Perkawinan Dalam Masyarakat Mesir Kuno

Sebagaimana saat ini, keluarga juga dipandang sangat penting dalam masyarakat Mesir Kuno. Puisi-puisi cinta yang banyak ditemukan sangat mirip dengan puisi cinta modern. Adapun perkawinan dalam masyarakat Mesir Kuno dimulai oleh seorang pria yang mengumumkan niatnya untuk menikah dengan membawa hadiah ke rumah gadis pujaannya, lalu diaturlah hal-hal yang terkait dengan perkawinan. Usia rata-rata bagi seorang gadis untuk menikah adalah tiga belas tahun.
Sebuah perjanjian disusun pada awal pernikahan di mana suami nantinya akan menyerahkan sebagian kekayaannya kepada istri dan anak-anaknya untuk dimiliki mereka jika perceraian terjadi. Istri juga membawa barang-barangnya ke dalam rumah tangganya, namun tetap menjadi miliknya untuk diwariskan kepada anak-anaknya. Selain itu, istri dan anak-anak dilindungi oleh hukum. Salah satu ketentuan dalam hukum tersebut melarang perpindahan benda-benda berharga kepada orang lain tanpa persetujuan istri dan putra tertuanya.

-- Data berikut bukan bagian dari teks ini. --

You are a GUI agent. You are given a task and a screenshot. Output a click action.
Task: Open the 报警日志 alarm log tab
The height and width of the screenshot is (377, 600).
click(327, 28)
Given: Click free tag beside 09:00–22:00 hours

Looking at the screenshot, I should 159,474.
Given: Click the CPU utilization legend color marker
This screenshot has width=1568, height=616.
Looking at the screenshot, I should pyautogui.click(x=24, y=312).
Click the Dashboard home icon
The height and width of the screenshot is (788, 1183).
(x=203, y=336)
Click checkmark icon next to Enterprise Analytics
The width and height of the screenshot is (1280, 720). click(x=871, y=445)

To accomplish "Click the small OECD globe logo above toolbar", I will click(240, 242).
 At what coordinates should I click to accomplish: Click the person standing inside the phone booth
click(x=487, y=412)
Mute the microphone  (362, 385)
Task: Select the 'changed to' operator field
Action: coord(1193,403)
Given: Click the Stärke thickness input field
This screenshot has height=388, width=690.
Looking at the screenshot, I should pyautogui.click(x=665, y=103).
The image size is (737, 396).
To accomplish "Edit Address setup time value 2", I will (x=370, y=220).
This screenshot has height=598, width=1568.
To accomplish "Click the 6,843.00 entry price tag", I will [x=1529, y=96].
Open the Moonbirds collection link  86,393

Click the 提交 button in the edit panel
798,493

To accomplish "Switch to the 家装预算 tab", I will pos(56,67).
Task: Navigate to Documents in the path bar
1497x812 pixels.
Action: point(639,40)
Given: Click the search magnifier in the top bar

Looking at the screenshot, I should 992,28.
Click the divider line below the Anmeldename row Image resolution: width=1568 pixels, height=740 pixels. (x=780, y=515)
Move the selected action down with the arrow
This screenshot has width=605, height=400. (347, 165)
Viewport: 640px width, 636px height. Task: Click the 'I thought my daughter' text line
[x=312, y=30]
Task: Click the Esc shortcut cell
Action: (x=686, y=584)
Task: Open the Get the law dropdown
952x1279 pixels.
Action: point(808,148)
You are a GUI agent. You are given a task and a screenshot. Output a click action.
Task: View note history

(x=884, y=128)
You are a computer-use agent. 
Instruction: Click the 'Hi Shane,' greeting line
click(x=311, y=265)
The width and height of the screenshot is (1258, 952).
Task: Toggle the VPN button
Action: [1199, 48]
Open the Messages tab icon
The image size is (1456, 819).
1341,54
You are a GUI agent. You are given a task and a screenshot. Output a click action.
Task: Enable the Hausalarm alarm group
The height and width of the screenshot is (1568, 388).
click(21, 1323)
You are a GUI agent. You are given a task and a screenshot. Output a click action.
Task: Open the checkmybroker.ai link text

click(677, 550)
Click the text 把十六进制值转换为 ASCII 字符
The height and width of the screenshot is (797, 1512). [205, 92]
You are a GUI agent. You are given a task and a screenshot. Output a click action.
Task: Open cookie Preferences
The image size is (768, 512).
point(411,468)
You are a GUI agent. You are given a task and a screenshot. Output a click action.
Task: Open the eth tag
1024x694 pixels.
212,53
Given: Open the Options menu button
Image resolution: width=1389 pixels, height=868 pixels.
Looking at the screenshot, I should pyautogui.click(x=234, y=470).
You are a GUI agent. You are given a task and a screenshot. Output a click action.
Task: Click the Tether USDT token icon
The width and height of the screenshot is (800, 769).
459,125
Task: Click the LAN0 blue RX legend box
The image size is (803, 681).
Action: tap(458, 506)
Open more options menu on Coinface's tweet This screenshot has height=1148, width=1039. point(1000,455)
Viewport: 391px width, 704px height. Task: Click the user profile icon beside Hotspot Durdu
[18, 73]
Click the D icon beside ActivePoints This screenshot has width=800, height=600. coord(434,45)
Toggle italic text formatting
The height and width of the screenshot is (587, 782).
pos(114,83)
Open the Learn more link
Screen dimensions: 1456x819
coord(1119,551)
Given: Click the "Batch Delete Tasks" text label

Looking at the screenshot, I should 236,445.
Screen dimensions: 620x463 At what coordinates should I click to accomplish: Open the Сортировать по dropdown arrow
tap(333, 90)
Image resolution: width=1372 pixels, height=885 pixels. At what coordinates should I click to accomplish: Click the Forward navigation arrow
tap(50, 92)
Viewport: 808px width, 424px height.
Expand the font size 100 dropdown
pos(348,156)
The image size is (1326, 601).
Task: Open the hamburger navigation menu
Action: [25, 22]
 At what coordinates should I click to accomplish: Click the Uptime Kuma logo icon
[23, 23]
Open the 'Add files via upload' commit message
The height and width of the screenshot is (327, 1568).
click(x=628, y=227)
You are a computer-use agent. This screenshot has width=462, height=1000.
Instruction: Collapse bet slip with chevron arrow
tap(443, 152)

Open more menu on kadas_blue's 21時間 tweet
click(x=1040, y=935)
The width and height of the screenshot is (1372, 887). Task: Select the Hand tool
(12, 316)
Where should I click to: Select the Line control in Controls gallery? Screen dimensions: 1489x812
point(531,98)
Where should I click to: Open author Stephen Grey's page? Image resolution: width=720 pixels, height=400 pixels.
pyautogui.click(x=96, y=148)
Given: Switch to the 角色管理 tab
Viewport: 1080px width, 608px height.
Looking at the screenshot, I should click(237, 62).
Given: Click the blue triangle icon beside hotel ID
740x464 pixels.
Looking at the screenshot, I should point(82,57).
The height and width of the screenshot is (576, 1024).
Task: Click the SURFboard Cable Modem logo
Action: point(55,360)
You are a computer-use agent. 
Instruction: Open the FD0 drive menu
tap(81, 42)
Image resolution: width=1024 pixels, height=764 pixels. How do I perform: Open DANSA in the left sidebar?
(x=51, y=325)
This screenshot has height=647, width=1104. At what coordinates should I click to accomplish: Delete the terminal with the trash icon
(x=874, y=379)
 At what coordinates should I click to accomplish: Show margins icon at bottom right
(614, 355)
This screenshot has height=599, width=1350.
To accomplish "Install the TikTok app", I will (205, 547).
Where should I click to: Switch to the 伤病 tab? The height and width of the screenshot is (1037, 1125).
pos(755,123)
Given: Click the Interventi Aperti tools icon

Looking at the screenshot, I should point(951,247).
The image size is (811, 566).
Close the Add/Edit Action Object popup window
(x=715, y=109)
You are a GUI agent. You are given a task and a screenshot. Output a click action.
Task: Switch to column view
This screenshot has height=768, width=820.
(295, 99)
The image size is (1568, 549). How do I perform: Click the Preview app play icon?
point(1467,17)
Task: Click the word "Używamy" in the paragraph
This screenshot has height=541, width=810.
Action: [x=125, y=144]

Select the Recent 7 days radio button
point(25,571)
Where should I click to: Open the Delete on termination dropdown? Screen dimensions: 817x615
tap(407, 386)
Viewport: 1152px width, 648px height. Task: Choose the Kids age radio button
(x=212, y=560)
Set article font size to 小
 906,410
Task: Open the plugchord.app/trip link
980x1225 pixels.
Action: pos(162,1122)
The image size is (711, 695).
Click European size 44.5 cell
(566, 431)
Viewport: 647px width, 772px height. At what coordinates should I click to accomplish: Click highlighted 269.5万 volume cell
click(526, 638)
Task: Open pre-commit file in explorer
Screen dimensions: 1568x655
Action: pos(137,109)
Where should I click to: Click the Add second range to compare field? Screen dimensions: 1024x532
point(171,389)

Pernikahan di Mesir Kuno bersifat monogami. Perceraian memang bisa terjadi, tetapi mesti ditebus dengan harga yang mahal. Salah satu alasan perceraian adalah jika istri berzinah. Selain itu, istri yang berzinah juga bisa dirajam atau dibakar sebagai hukumannya. Namun, tidak jelas apakah hukuman tersebut juga diterapkan untuk suami yang berzinah.
Bagi kaum bangsawan dan keluarga raja, berlaku adat perkawinan yang berbeda. Di kalangan bangsawan dan keluarga raja, punya banyak istri merupakan sesuatu yang lumrah. Seorang firaun, meskipun sudah memiliki permaisuri (ratu), boleh menikah dengan wanita-wanita demi alasan politik. Putra mahkota seringkali menikah dengan putri tertua (kadang-kadang saudara perempuan atau saudara tirinya) yang dilahirkan oleh ratu. Orang-orang Mesir Kuno percaya bahwa putra mahkota adalah hasil perkawinan antara dewa utama dengan ratu. Hal ini melahirkan keyakinan bahwa firaun adalah keturunan para dewa.